How do I select text nodes with jQuery?

Question

I would like to get all descendant text nodes of an element, as a jQuery collection. What is the best way to do that?

Tim Down · Accepted Answer · 2015-02-12T09:47:04.257

273

jQuery doesn't have a convenient function for this. You need to combine contents(), which will give just child nodes but includes text nodes, with find(), which gives all descendant elements but no text nodes. Here's what I've come up with:

var getTextNodesIn = function(el) {
    return $(el).find(":not(iframe)").addBack().contents().filter(function() {
        return this.nodeType == 3;
    });
};

getTextNodesIn(el);

Note: If you're using jQuery 1.7 or earlier, the code above will not work. To fix this, replace addBack() with andSelf(). andSelf() is deprecated in favour of addBack() from 1.8 onwards.
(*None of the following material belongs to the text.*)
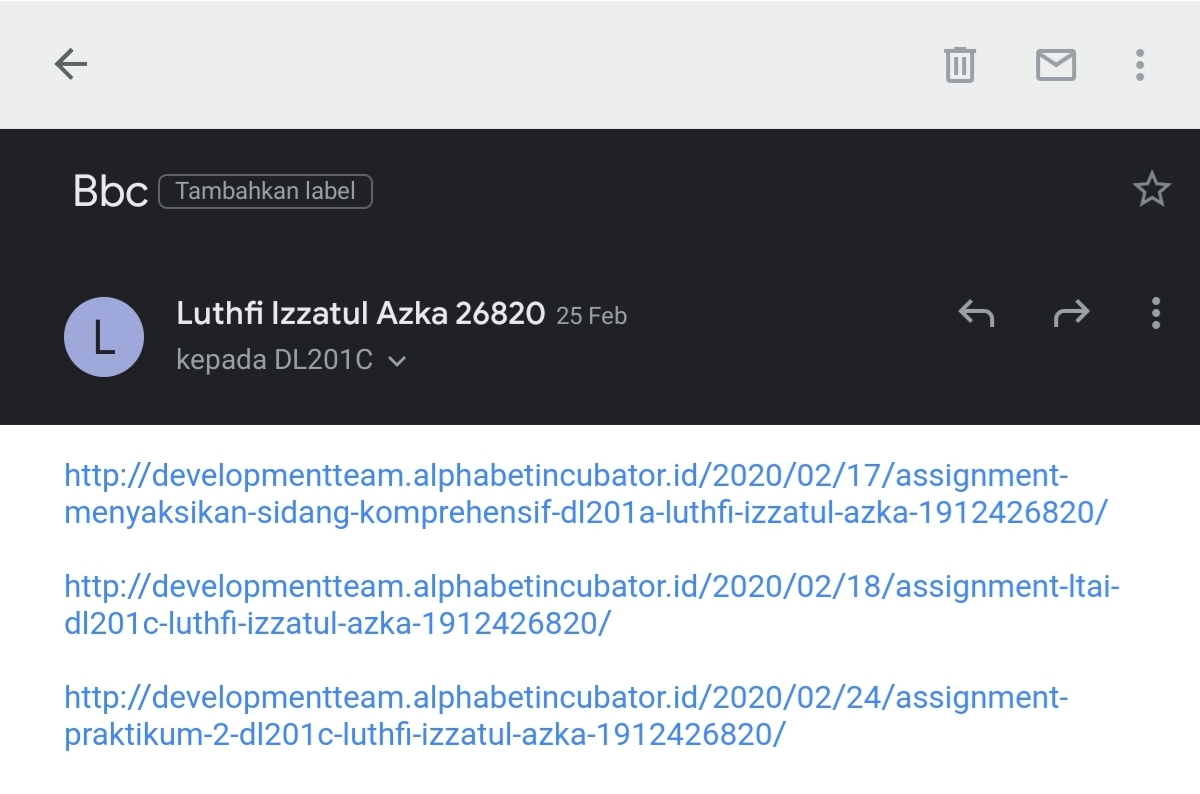Image resolution: width=1200 pixels, height=794 pixels.
Task: Tap the back arrow to return to inbox
Action: [71, 65]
This is somewhat inefficient compared to pure DOM methods and has to include an ugly workaround for jQuery's overloading of its contents() function (thanks to @rabidsnail in the comments for pointing that out), so here is non-jQuery solution using a simple recursive function. The includeWhitespaceNodes parameter controls whether or not whitespace text nodes are included in the output (in jQuery they are automatically filtered out).

Update: Fixed bug when includeWhitespaceNodes is falsy.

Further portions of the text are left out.